(Entries for locating words and elements)
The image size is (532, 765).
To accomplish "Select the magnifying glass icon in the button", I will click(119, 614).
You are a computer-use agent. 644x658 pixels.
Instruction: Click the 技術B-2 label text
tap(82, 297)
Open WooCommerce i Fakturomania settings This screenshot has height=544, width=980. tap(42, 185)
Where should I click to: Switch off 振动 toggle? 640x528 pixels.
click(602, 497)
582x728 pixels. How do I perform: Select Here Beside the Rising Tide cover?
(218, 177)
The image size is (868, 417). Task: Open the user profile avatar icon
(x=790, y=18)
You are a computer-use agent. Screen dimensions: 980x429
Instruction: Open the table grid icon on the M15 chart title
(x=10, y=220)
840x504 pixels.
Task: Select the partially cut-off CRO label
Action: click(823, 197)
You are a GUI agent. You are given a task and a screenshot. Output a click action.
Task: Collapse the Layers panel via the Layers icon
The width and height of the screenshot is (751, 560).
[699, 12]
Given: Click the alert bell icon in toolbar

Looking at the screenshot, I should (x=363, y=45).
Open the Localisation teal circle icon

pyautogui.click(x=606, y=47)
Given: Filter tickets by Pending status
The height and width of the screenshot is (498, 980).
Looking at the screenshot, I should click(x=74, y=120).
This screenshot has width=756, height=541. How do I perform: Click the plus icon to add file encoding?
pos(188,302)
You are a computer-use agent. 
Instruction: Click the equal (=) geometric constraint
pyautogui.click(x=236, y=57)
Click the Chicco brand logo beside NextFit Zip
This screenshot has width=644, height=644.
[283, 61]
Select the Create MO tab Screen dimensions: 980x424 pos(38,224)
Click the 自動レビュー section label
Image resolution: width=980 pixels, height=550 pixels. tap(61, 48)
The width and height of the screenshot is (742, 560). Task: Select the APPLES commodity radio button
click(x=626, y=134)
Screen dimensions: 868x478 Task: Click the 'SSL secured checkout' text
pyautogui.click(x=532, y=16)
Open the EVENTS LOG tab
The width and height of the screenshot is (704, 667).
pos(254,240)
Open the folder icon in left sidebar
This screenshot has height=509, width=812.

** WRITTEN EXERCISE **
Put every line of the entries above into a JSON list of strings, one string per line, and leave out the blank lines.

** ANSWER TO THE EXERCISE **
[
  "The image size is (532, 765).",
  "To accomplish \"Select the magnifying glass icon in the button\", I will click(119, 614).",
  "You are a computer-use agent. 644x658 pixels.",
  "Instruction: Click the 技術B-2 label text",
  "tap(82, 297)",
  "Open WooCommerce i Fakturomania settings This screenshot has height=544, width=980. tap(42, 185)",
  "Where should I click to: Switch off 振动 toggle? 640x528 pixels.",
  "click(602, 497)",
  "582x728 pixels. How do I perform: Select Here Beside the Rising Tide cover?",
  "(218, 177)",
  "The image size is (868, 417). Task: Open the user profile avatar icon",
  "(x=790, y=18)",
  "You are a computer-use agent. Screen dimensions: 980x429",
  "Instruction: Open the table grid icon on the M15 chart title",
  "(x=10, y=220)",
  "840x504 pixels.",
  "Task: Select the partially cut-off CRO label",
  "Action: click(823, 197)",
  "You are a GUI agent. You are given a task and a screenshot. Output a click action.",
  "Task: Collapse the Layers panel via the Layers icon",
  "The width and height of the screenshot is (751, 560).",
  "[699, 12]",
  "Given: Click the alert bell icon in toolbar",
  "Looking at the screenshot, I should (x=363, y=45).",
  "Open the Localisation teal circle icon",
  "pyautogui.click(x=606, y=47)",
  "Given: Filter tickets by Pending status",
  "The height and width of the screenshot is (498, 980).",
  "Looking at the screenshot, I should click(x=74, y=120).",
  "This screenshot has width=756, height=541. How do I perform: Click the plus icon to add file encoding?",
  "pos(188,302)",
  "You are a computer-use agent. ",
  "Instruction: Click the equal (=) geometric constraint",
  "pyautogui.click(x=236, y=57)",
  "Click the Chicco brand logo beside NextFit Zip",
  "This screenshot has width=644, height=644.",
  "[283, 61]",
  "Select the Create MO tab Screen dimensions: 980x424 pos(38,224)",
  "Click the 自動レビュー section label",
  "Image resolution: width=980 pixels, height=550 pixels. tap(61, 48)",
  "The width and height of the screenshot is (742, 560). Task: Select the APPLES commodity radio button",
  "click(x=626, y=134)",
  "Screen dimensions: 868x478 Task: Click the 'SSL secured checkout' text",
  "pyautogui.click(x=532, y=16)",
  "Open the EVENTS LOG tab",
  "The width and height of the screenshot is (704, 667).",
  "pos(254,240)",
  "Open the folder icon in left sidebar",
  "This screenshot has height=509, width=812."
]